No existe algo así como un artista feliz, ya que el arte requiere necesariamente hurgar en nuestras vidas para poder extraer algo valioso de ellas. Requiere demasiada autoconsciencia. De ahí que la charla que hemos mantenido con Marlon Dean Clift al respecto de uno de sus últimos trabajos, Spleen III, no sólo esté llena de interesantes comentarios sobre la composición del trabajo o de su propia evolución como músico, sino que también está cargada de confesiones personales. Es inevitable. Eso no significa que hayamos caído en el biografismo o el sensacionalismo más abyecto, sino que hemos abordado el arte como algo que nace a partir de un individuo dado: la obra no es ajena al artista, a su tiempo, a sus circunstancias. Todo eso está codificado en su ADN. De ahí que no creamos conveniente añadir nada más, ya que las obras ya hablan bastante por sí mismas, incluso cuando no son nada más creativo que una entrevista.

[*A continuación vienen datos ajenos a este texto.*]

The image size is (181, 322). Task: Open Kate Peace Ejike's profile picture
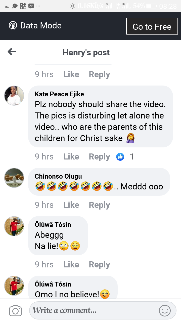pos(14,95)
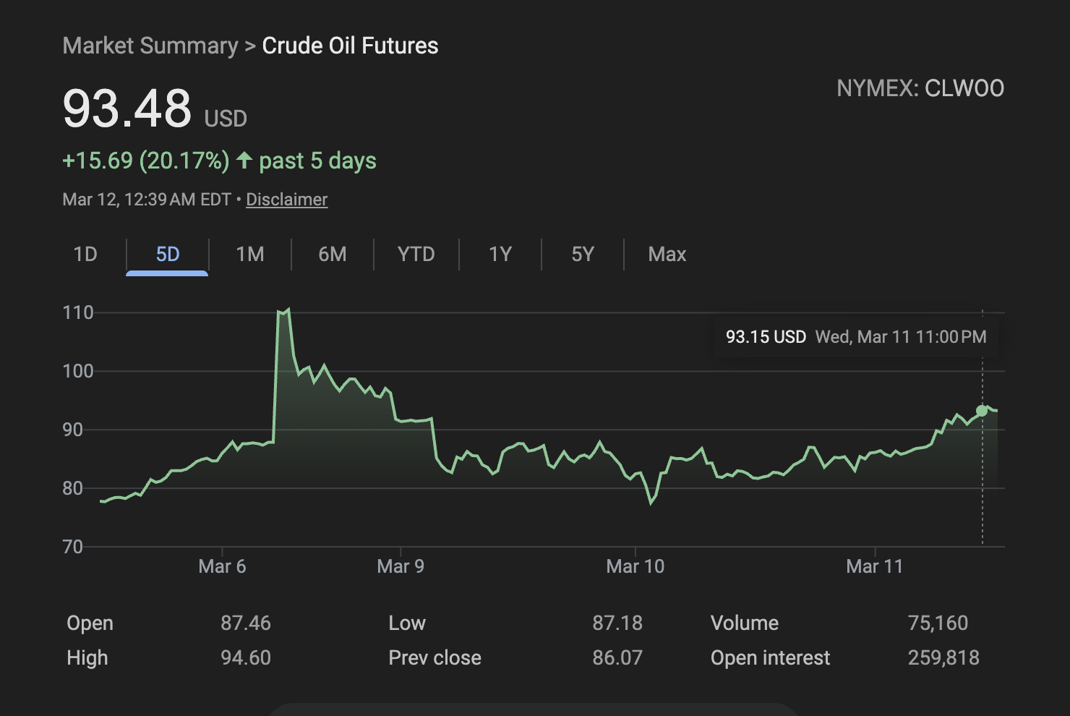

Álvaro: Siendo que una de tus obsesiones más constantes ha sido la construcción de paisajes sonoros, la ideación de espacios musicales a través de los cuales figurar sentimientos de forma abstracta, ¿cómo es que en Spleen 3 comienzas con una referencia hacia el mundo real, hacia Ljubljana, ya desde su introducción?
Marlon: Mi bisabuela materna era nativa de ahí. En mi familia no existe lo que se dice una comunicación afectiva, ni siquiera el simple gusto por la narración, así que a menudo he recurrido a ese lugar —a mi versión quimérica de él— como fuente de inspiración. Cabe decir que no es un lugar del que extraiga historias precisamente felices, lo asocio mucho a la guerra, al éxodo, a la hambruna y a las catedrales, que son lugares que siempre me han inspirado mucha angustia. Como curiosidad, ese tema conecta con An Impossible Hereafter y The Birth Of Solitude, hay una especie de narración interrumpida entre esos temas. Cuando pienso en Ljubljana me visitan armonías ominosas, lugares en ruinas. Es una asociación infantil, ya digo, pero que se ha quedado instalada de forma perenne.